Take the line containing "Task: Open the Page Layout dropdown" as the first and the last line of the records below as the end, and please set down only what lies between them exactly, both ends included.

_DATA SUPPLIED:_
■ ■ ■

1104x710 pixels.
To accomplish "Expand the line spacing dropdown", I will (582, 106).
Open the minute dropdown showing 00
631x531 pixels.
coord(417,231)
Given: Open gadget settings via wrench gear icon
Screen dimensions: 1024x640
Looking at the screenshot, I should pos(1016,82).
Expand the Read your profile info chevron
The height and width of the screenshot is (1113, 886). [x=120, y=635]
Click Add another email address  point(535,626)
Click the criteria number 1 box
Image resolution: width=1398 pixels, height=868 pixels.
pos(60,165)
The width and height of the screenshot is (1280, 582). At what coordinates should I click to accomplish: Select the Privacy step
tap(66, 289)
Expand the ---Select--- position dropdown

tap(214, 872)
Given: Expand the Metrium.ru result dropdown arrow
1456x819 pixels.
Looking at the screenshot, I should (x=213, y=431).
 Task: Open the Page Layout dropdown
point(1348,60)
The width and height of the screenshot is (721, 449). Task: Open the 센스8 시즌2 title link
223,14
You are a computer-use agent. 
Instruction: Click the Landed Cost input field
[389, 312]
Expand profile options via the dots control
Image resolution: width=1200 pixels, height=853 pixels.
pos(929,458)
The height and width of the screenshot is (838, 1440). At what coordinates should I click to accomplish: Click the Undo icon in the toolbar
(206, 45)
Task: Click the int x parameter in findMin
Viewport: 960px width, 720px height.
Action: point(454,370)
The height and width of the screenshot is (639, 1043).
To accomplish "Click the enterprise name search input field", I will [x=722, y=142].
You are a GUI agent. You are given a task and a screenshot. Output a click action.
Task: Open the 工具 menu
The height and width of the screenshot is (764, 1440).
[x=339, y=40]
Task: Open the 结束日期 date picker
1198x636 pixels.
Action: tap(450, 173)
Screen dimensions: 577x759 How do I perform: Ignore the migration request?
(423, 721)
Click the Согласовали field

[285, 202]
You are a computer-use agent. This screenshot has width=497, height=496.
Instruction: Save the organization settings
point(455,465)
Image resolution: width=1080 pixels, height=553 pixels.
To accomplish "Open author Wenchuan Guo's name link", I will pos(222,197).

■ ■ ■

_OUTPUT:_
 Task: Open the Page Layout dropdown
point(1348,60)
The width and height of the screenshot is (721, 449). Task: Open the 센스8 시즌2 title link
223,14
You are a computer-use agent. 
Instruction: Click the Landed Cost input field
[389, 312]
Expand profile options via the dots control
Image resolution: width=1200 pixels, height=853 pixels.
pos(929,458)
The height and width of the screenshot is (838, 1440). At what coordinates should I click to accomplish: Click the Undo icon in the toolbar
(206, 45)
Task: Click the int x parameter in findMin
Viewport: 960px width, 720px height.
Action: point(454,370)
The height and width of the screenshot is (639, 1043).
To accomplish "Click the enterprise name search input field", I will [x=722, y=142].
You are a GUI agent. You are given a task and a screenshot. Output a click action.
Task: Open the 工具 menu
The height and width of the screenshot is (764, 1440).
[x=339, y=40]
Task: Open the 结束日期 date picker
1198x636 pixels.
Action: tap(450, 173)
Screen dimensions: 577x759 How do I perform: Ignore the migration request?
(423, 721)
Click the Согласовали field

[285, 202]
You are a computer-use agent. This screenshot has width=497, height=496.
Instruction: Save the organization settings
point(455,465)
Image resolution: width=1080 pixels, height=553 pixels.
To accomplish "Open author Wenchuan Guo's name link", I will pos(222,197).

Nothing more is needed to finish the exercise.